A lead team was formed last April to begin planning the event. Since the church has a history of ministering to all Jackson County and not just Edna, the county became the scope of the mission.
The lead team began speaking to other churches and civic organizations to gather nominations for homes that could be renovated. Almost 70 nominations were received, and of those, 42 were selected as projects for the week. Eleven more jobs later were added to bring the total to 53.
The more than 400 volunteers came from not only Edna, but also Ganado, Lolita, Morales, Carancahua Bay, Gonzales, Hallettsville, Port Lavaca, Belton, Kingsville, Crosby, Waco and even as far away as West Virginia.
The teams put new roofs on homes, leveled homes, repaired plumbing, painted and made carpentry repairs.
Volunteers were needed for far more than construction, however. At the kickoff pep rally, 439 servings of nachos, 387 Frito pies and 473 hot dogs were served.
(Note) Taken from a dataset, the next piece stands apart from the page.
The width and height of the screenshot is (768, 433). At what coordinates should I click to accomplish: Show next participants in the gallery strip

During the 10 days of Mission Jackson County, 3,423 meals were served to workers.
There also was a childcare team that rocked 51 babies to sleep, changed 141 diapers and served up five pounds of animal crackers.
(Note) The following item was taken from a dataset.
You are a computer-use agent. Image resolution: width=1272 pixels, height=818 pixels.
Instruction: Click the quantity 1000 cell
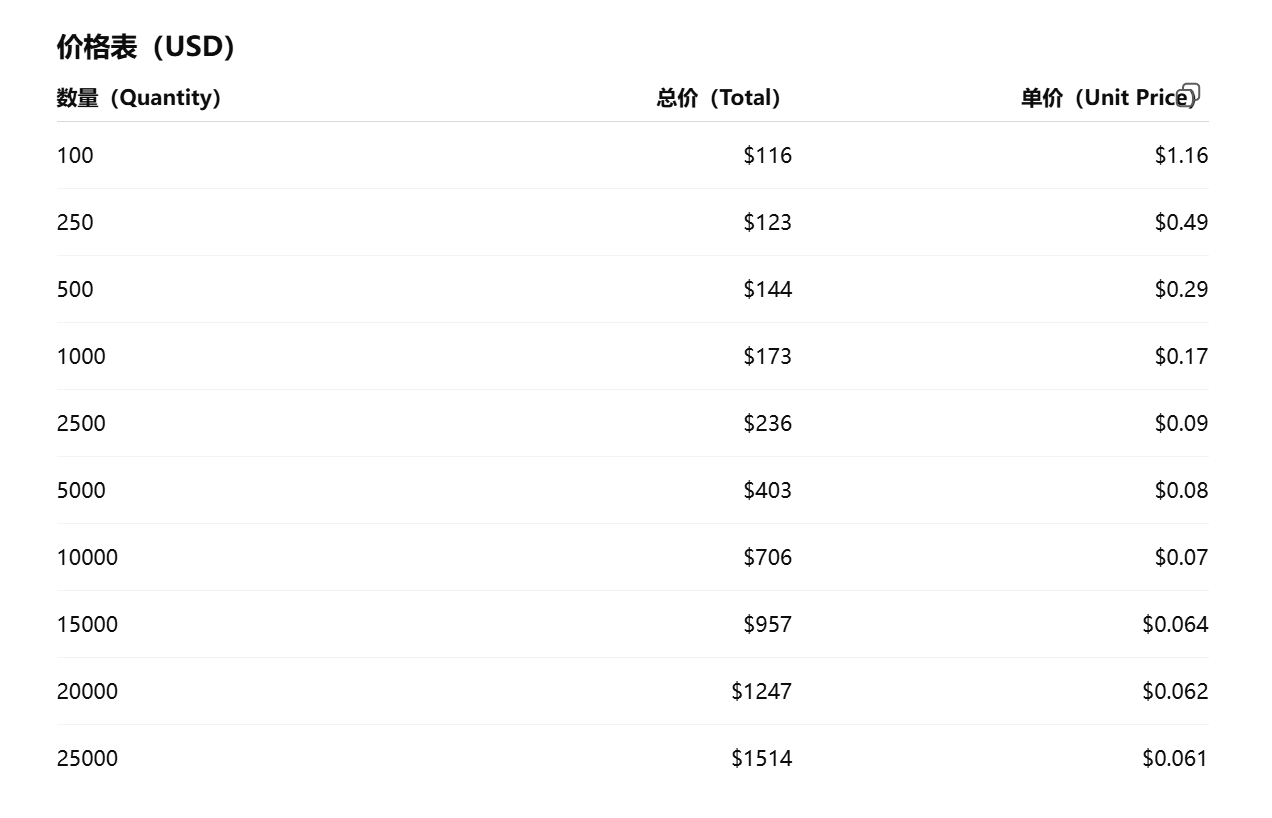81,356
The only negative statistic of the week: One person bitten by a copperhead.
Reeves led a team that worked on repainting the exterior of a large two-story house.
While Reeves is certain of the changes in his own heart, he also is certain others experienced similar transformations.
“I sat in the home of one of homeowners we were able to help, and we just talked about who Jesus Christ is,” the pastor recalled. “He wanted to know what it was that motivated all these people who had helped him.
“Certainly the project was not the home, but the person. And the project was not just the person living in the home, but also those who volunteered and showed the love and caring of Christ. We can talk about many lives that were changed, and each of us can testify that we were one of those.”
The 10 days of Mission Jackson County included two Sundays—neither of which included Sunday morning services.
“The last two Sundays, we’ve had a theme: ‘Don’t go to church; be the church,’” Reeves said. “In the evenings, we gathered for a powerful time of testimony of how God was working.
“This Sunday when we come back to church, we’re going to add a word to that theme: ‘Don’t just go to church; be the church.’”
As the volunteers worked throughout the week, they wore bright yellow T-shirts with the words “The church has left the building” printed on them.
The day after Mission Jackson County’s 10-days of labor was completed, a man from the community came to see Reeves. “‘Are you the church of the yellow shirts?’ he asked me,” Reeves said. “And I said, ‘Yes we are.’ He connected that yellow shirt with people who care.”
While the 10 days were a lot of work, it was worth the investment, he said.
“When we’re in the midst of serving others, it’s always a blessing.”
George Henson is the staff writer for the Texas Baptist Standard.